By Karen Basso and Scottie Kraync
Upon entering the octagon, Layton native Court McGee appears to be an ultimate fighter with his quick jabs, fierce kicks and extreme focus. A 16-3 in UFC (Ultimate Fighting Championship) throughout the United States, Canada and Australia prove that he is certainly a force to be reckoned with.
However, McGee was no match in his fight against drugs and alcohol. After suffering an elbow injury during a high school wrestling match, he was prescribed pain killers. McGee began to abuse the pills, later mixing them with alcohol. The star athlete started on a downward spiral which included “hanging with the wrong people,” excessive drinking and experimenting with hard drugs.
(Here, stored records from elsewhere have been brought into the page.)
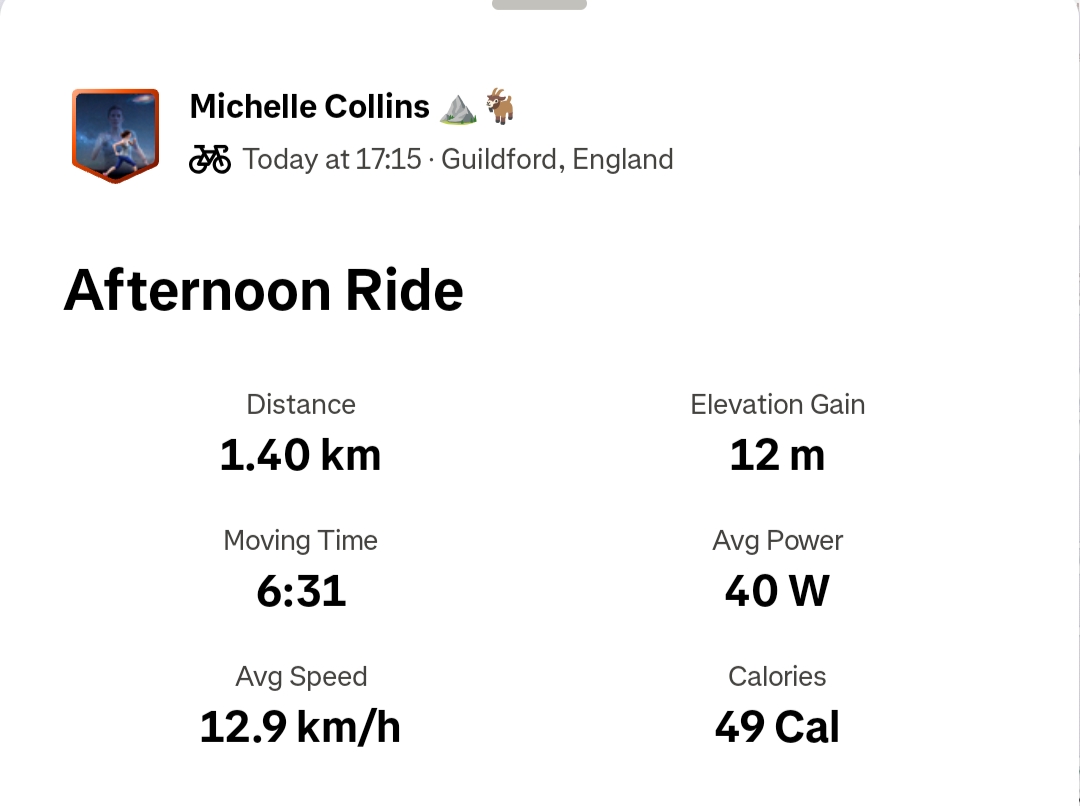
Task: Tap the Moving Time stat label
Action: (x=301, y=541)
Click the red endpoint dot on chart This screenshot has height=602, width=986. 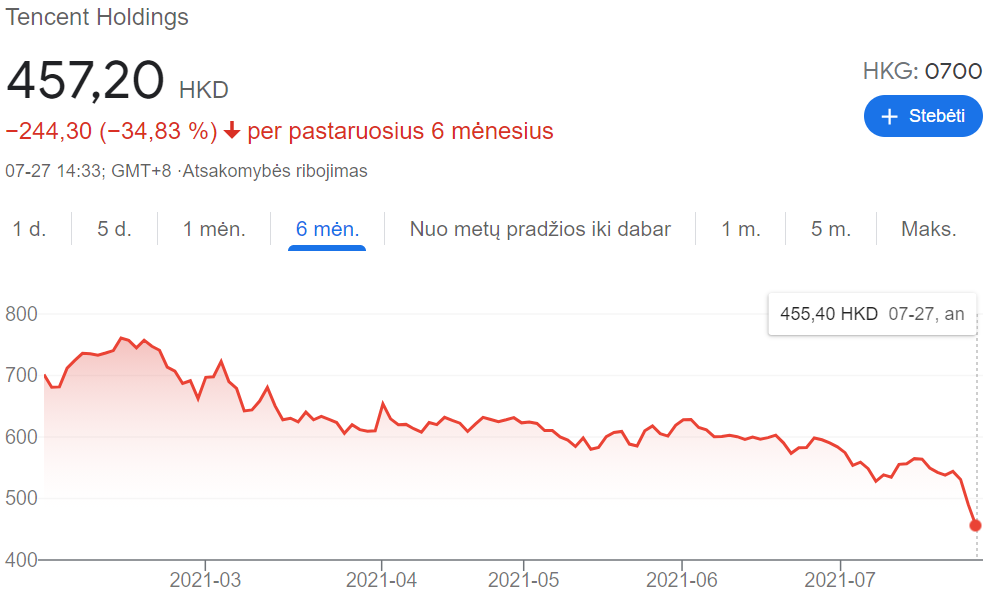(975, 525)
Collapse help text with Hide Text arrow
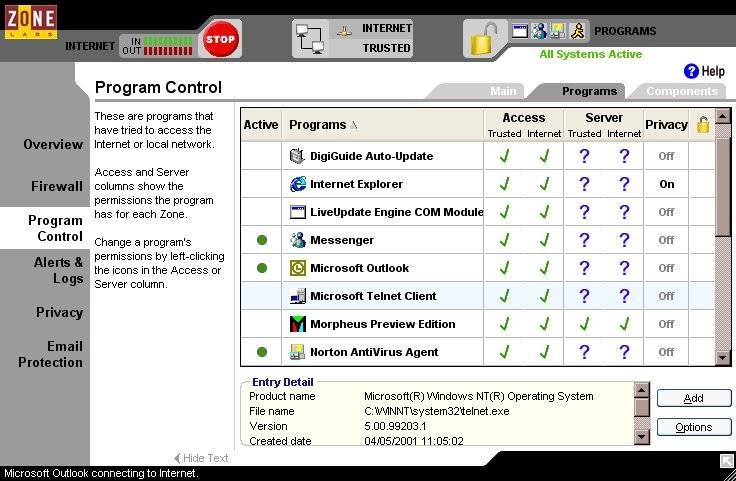Image resolution: width=736 pixels, height=481 pixels. click(x=201, y=458)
In 2005, heroin caused McGee to tap out for a solid eight minutes, during which time he was officially dead. EMTs were unable to resuscitate him after he collapsed in his cousin’s bathroom while his parents stood in shock. Thankfully, an investigating officer, who went to school with McGee, found the heroin “kit” that was used in the overdose. The discovery allowed EMTs to react accordingly and finally bring McGee back into the fight.
After the overdose, McGee had to once again learn how to walk, talk and function normally. While on his road to recovery, he relapsed back into drugs and alcohol four times. During that time, fighting became his new addiction. It allowed him to turn his thoughts from drugs and alcohol to training to become a professional mixed martial arts fighter.
In 2010, McGee became the winner of The Ultimate Fighter, a show that seeks a rising star in the MMA world. After this win, the fighter moved on to compete in the UFC, where his 16-3 record has been earned.
The fighter has been sober since April 16, 2006. Now, he shares his story with recovering addicts, prisoners and for the first time, high school and junior high students. “I have shared my story everywhere, from prisons to LDS churches. Everyone knows someone who has been affected by addiction,” McGee explained. “No matter where someone comes from or where they are going, there is always a way out of addiction.”
McGee is a firm believer that everybody can become somebody. “Growing up, I loved martial arts and I enjoyed wrestling, but I never imagined I would be working for the UFC or speaking publicly,” he explained. “It just goes to show that you can accomplish anything when your sober.”
“Surround yourself with people that are good influences,” McGee advised. “I am constantly reminded how bad things were when I was an addict. I look at what I have acquired during the time I have been sober and realize none of it would have been possible if I was still under the influence of drugs and alcohol.”
Often times family and friends do not know who to turn to for advice or how to help a loved one that is suffering from addiction. McGee recommends groups such as Alcoholics Anonymous and other organizations that specialize in addiction and recovery. “These groups have knowledge and information for those who are addicted and their families,” he stated. “By contacting these groups, the road to recovery can begin.”
McGee is quick to admit that recovery is not an easy process. “I relapsed several times before becoming sober,” he explained. “But I am now 2,734 days sober.” For McGee, winning the battle over addiction outweighs any win in the octagon.
Emery High and Green River High students had the opportunity to listen to McGee share his story on Tuesday while students at San Rafael and Canyon View Junior High enjoyed his presentation on Wednesday. He hopes that his story will help even one person understand that there is hope. “It doesn’t matter where you come from, who you are, what your race or gender is, you can suffer from addiction,” McGee concluded. “But you can also become whatever you want if you are sober.”
The series of assemblies was made possible by Emery Telcom and the Emery County Sheriff’s Office.